> What you are asked to do: The answer should be an exact copy of the data.

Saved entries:
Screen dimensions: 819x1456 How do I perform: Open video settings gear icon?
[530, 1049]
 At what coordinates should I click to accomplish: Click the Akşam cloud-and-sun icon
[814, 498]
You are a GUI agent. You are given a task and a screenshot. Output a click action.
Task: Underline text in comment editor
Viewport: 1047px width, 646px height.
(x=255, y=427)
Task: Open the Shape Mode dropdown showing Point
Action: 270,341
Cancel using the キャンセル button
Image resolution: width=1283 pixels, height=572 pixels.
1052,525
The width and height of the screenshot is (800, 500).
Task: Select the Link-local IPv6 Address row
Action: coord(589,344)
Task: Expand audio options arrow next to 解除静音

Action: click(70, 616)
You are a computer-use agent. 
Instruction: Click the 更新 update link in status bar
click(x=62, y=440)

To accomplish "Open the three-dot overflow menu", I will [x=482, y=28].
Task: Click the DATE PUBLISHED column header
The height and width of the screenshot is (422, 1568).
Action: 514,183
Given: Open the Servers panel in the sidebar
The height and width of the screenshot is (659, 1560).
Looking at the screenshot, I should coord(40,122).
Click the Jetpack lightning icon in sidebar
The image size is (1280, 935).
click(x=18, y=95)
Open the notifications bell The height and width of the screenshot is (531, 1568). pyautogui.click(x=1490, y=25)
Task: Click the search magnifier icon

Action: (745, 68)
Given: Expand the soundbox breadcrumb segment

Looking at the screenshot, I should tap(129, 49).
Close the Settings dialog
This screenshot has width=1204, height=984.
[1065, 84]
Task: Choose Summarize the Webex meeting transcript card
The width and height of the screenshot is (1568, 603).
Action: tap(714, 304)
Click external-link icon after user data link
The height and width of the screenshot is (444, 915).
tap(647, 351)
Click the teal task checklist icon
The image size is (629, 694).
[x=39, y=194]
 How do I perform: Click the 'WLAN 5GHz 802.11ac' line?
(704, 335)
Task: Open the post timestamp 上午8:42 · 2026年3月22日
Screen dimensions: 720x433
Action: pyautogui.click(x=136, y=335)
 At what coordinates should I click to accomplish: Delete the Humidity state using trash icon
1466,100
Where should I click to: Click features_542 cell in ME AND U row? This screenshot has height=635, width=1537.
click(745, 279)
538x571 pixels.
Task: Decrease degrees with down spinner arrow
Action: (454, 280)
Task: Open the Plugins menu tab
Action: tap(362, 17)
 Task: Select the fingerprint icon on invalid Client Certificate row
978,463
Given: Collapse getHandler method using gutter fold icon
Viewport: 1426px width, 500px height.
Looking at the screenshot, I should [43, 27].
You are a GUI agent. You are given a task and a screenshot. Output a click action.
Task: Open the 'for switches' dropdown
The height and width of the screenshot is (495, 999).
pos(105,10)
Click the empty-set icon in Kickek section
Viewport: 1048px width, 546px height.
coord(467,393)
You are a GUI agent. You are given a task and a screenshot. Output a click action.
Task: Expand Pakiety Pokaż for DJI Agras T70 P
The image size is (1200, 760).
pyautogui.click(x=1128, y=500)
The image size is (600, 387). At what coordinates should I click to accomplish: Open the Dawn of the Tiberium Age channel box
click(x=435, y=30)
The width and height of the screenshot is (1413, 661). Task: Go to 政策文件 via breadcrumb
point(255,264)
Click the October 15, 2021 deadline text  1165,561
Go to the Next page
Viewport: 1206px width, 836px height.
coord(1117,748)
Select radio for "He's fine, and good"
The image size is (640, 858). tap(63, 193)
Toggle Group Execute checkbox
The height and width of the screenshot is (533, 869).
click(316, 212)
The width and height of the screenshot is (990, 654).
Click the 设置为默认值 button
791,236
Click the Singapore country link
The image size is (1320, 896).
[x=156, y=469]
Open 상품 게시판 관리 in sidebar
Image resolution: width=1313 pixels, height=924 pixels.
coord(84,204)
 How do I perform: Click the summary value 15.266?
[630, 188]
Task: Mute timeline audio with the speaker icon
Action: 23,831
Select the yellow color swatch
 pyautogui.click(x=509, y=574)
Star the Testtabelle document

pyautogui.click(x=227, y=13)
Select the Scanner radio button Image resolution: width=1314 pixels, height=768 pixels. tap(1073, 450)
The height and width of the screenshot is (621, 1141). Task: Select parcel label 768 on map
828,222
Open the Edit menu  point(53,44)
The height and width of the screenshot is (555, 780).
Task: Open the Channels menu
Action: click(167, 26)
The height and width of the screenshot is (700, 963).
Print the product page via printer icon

> Solution to the exercise:
Screen dimensions: 819x1456 How do I perform: Open video settings gear icon?
[530, 1049]
 At what coordinates should I click to accomplish: Click the Akşam cloud-and-sun icon
[814, 498]
You are a GUI agent. You are given a task and a screenshot. Output a click action.
Task: Underline text in comment editor
Viewport: 1047px width, 646px height.
(x=255, y=427)
Task: Open the Shape Mode dropdown showing Point
Action: 270,341
Cancel using the キャンセル button
Image resolution: width=1283 pixels, height=572 pixels.
1052,525
The width and height of the screenshot is (800, 500).
Task: Select the Link-local IPv6 Address row
Action: coord(589,344)
Task: Expand audio options arrow next to 解除静音

Action: click(70, 616)
You are a computer-use agent. 
Instruction: Click the 更新 update link in status bar
click(x=62, y=440)

To accomplish "Open the three-dot overflow menu", I will [x=482, y=28].
Task: Click the DATE PUBLISHED column header
The height and width of the screenshot is (422, 1568).
Action: 514,183
Given: Open the Servers panel in the sidebar
The height and width of the screenshot is (659, 1560).
Looking at the screenshot, I should coord(40,122).
Click the Jetpack lightning icon in sidebar
The image size is (1280, 935).
click(x=18, y=95)
Open the notifications bell The height and width of the screenshot is (531, 1568). pyautogui.click(x=1490, y=25)
Task: Click the search magnifier icon

Action: (745, 68)
Given: Expand the soundbox breadcrumb segment

Looking at the screenshot, I should tap(129, 49).
Close the Settings dialog
This screenshot has width=1204, height=984.
[1065, 84]
Task: Choose Summarize the Webex meeting transcript card
The width and height of the screenshot is (1568, 603).
Action: tap(714, 304)
Click external-link icon after user data link
The height and width of the screenshot is (444, 915).
tap(647, 351)
Click the teal task checklist icon
The image size is (629, 694).
[x=39, y=194]
 How do I perform: Click the 'WLAN 5GHz 802.11ac' line?
(704, 335)
Task: Open the post timestamp 上午8:42 · 2026年3月22日
Screen dimensions: 720x433
Action: pyautogui.click(x=136, y=335)
 At what coordinates should I click to accomplish: Delete the Humidity state using trash icon
1466,100
Where should I click to: Click features_542 cell in ME AND U row? This screenshot has height=635, width=1537.
click(745, 279)
538x571 pixels.
Task: Decrease degrees with down spinner arrow
Action: (454, 280)
Task: Open the Plugins menu tab
Action: tap(362, 17)
 Task: Select the fingerprint icon on invalid Client Certificate row
978,463
Given: Collapse getHandler method using gutter fold icon
Viewport: 1426px width, 500px height.
Looking at the screenshot, I should [43, 27].
You are a GUI agent. You are given a task and a screenshot. Output a click action.
Task: Open the 'for switches' dropdown
The height and width of the screenshot is (495, 999).
pos(105,10)
Click the empty-set icon in Kickek section
Viewport: 1048px width, 546px height.
coord(467,393)
You are a GUI agent. You are given a task and a screenshot. Output a click action.
Task: Expand Pakiety Pokaż for DJI Agras T70 P
The image size is (1200, 760).
pyautogui.click(x=1128, y=500)
The image size is (600, 387). At what coordinates should I click to accomplish: Open the Dawn of the Tiberium Age channel box
click(x=435, y=30)
The width and height of the screenshot is (1413, 661). Task: Go to 政策文件 via breadcrumb
point(255,264)
Click the October 15, 2021 deadline text  1165,561
Go to the Next page
Viewport: 1206px width, 836px height.
coord(1117,748)
Select radio for "He's fine, and good"
The image size is (640, 858). tap(63, 193)
Toggle Group Execute checkbox
The height and width of the screenshot is (533, 869).
click(316, 212)
The width and height of the screenshot is (990, 654).
Click the 设置为默认值 button
791,236
Click the Singapore country link
The image size is (1320, 896).
[x=156, y=469]
Open 상품 게시판 관리 in sidebar
Image resolution: width=1313 pixels, height=924 pixels.
coord(84,204)
 How do I perform: Click the summary value 15.266?
[630, 188]
Task: Mute timeline audio with the speaker icon
Action: 23,831
Select the yellow color swatch
 pyautogui.click(x=509, y=574)
Star the Testtabelle document

pyautogui.click(x=227, y=13)
Select the Scanner radio button Image resolution: width=1314 pixels, height=768 pixels. tap(1073, 450)
The height and width of the screenshot is (621, 1141). Task: Select parcel label 768 on map
828,222
Open the Edit menu  point(53,44)
The height and width of the screenshot is (555, 780).
Task: Open the Channels menu
Action: click(167, 26)
The height and width of the screenshot is (700, 963).
Print the product page via printer icon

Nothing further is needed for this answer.